▶ **SOURCE RECORDS**:
+-------+
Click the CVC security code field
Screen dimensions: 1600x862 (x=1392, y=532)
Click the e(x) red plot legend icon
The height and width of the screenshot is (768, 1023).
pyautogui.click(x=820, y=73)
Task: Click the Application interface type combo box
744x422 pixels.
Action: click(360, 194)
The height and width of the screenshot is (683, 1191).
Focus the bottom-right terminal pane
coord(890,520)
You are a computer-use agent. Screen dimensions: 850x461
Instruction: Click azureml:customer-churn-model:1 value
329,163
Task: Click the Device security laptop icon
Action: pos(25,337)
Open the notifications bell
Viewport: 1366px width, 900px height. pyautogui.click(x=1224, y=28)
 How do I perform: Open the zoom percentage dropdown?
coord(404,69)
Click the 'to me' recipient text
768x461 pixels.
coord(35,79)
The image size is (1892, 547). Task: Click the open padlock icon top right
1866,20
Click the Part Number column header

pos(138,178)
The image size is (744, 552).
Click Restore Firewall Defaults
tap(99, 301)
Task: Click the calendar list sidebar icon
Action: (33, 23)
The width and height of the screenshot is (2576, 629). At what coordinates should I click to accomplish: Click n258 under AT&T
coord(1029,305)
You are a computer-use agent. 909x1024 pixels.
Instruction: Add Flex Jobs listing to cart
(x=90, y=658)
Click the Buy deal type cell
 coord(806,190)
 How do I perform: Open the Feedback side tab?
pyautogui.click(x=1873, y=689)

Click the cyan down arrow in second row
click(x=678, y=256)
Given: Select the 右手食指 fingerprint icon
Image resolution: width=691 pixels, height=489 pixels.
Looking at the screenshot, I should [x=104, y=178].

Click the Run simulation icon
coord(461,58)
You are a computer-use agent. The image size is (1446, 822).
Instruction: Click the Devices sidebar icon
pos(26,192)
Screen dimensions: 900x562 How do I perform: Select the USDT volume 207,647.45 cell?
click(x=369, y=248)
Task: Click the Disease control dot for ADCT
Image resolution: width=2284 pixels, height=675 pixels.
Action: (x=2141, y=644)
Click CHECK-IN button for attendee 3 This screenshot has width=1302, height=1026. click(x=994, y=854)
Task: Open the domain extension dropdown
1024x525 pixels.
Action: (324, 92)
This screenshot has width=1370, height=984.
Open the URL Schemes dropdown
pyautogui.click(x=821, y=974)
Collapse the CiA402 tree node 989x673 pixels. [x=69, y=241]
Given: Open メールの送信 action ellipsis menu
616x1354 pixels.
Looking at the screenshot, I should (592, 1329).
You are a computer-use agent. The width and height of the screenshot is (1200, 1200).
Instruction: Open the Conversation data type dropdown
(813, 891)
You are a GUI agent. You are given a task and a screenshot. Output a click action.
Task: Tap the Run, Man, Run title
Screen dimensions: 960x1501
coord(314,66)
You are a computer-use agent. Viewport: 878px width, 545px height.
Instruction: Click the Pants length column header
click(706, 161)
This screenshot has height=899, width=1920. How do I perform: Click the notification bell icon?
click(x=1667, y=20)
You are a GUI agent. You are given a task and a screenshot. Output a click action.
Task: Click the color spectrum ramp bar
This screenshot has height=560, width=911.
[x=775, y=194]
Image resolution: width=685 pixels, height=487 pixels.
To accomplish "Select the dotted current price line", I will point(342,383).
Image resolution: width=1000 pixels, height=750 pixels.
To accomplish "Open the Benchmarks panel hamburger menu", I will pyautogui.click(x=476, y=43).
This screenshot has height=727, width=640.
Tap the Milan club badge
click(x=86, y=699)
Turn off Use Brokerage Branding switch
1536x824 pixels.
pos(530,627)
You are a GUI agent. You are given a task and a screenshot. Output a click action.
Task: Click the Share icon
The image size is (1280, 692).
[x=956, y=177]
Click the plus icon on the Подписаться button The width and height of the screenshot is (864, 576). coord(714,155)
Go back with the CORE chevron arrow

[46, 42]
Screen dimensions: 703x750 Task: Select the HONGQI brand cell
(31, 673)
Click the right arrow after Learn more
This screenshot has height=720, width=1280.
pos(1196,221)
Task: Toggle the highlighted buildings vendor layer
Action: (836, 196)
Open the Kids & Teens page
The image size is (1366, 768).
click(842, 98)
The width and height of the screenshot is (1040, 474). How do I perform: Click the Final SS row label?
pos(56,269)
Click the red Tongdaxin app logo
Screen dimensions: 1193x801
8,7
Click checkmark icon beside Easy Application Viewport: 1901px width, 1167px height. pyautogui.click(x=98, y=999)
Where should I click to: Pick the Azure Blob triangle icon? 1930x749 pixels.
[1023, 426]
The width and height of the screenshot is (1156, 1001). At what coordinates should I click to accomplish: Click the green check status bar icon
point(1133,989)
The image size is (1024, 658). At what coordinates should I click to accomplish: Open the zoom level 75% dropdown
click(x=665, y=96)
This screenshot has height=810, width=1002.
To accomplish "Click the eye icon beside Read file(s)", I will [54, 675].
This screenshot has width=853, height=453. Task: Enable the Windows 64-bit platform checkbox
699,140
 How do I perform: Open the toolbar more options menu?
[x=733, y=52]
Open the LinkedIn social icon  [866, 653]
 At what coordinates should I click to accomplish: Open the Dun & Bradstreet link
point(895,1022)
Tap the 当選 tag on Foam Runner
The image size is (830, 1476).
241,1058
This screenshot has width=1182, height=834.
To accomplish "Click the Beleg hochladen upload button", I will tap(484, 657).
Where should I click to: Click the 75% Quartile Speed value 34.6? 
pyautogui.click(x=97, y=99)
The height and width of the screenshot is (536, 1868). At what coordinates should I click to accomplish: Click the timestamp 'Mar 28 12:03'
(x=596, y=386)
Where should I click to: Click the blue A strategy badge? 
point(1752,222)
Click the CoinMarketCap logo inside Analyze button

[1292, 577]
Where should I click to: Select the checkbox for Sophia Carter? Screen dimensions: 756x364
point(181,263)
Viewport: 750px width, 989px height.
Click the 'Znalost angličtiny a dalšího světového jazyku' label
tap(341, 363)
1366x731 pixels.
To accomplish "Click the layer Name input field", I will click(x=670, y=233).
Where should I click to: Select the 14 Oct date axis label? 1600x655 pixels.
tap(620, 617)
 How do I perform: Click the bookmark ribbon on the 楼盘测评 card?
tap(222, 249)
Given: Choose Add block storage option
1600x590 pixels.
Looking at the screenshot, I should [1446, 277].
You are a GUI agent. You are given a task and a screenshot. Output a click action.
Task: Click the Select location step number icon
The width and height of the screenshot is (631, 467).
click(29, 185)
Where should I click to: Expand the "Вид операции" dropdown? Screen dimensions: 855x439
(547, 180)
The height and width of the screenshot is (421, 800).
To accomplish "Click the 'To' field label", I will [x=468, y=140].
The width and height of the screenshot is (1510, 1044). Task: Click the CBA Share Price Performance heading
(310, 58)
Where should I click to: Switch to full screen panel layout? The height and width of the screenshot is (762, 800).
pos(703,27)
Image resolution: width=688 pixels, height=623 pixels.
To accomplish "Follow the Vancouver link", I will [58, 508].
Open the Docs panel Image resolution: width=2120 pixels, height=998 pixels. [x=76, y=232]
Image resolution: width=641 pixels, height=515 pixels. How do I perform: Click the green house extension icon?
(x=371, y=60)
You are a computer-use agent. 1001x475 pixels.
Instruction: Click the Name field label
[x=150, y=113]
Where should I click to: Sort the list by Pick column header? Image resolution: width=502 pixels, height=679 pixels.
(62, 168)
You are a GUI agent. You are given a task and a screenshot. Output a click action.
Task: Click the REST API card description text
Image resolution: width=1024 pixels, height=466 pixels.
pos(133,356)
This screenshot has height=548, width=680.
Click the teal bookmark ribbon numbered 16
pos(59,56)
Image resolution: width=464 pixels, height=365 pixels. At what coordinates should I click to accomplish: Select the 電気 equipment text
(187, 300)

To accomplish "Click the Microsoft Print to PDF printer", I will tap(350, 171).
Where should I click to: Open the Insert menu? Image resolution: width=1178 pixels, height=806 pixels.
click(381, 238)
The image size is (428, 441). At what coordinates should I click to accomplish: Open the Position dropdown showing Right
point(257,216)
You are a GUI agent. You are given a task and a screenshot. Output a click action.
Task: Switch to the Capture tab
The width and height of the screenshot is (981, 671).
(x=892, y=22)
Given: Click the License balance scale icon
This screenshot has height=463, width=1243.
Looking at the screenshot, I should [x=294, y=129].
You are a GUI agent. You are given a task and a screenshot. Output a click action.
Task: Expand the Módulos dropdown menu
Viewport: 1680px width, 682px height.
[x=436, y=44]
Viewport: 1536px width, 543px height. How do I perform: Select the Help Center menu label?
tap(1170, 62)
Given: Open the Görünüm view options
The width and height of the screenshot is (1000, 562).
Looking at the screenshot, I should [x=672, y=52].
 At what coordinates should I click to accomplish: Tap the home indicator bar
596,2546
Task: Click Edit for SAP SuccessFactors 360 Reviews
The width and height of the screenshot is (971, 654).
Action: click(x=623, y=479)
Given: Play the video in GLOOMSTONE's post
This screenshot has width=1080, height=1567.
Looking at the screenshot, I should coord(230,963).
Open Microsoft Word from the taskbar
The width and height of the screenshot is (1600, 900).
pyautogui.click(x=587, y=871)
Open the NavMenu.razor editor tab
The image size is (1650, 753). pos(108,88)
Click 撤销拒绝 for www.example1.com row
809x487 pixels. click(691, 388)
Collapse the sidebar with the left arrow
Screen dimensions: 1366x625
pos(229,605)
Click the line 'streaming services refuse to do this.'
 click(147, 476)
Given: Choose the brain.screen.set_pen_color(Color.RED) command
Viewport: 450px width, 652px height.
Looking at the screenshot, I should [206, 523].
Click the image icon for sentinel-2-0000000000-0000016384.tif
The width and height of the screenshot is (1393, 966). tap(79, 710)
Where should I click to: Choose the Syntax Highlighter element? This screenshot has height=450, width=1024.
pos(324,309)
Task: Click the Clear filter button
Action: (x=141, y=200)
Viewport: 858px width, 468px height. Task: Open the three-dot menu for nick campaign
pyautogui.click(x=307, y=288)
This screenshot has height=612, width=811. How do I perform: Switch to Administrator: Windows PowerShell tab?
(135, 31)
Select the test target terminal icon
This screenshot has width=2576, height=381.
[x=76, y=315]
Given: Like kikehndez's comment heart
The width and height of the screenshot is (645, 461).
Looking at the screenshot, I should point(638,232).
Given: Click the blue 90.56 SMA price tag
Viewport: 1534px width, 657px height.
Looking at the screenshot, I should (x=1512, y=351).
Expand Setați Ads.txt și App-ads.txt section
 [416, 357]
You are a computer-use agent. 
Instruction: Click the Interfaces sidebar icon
+-------+
▶ **TASK TO CARRY OUT**:
Copy out, from the listing above, every line that contains the string "Application".

▶ **EXERCISE ANSWER**:
Task: Click the Application interface type combo box
Click checkmark icon beside Easy Application Viewport: 1901px width, 1167px height. pyautogui.click(x=98, y=999)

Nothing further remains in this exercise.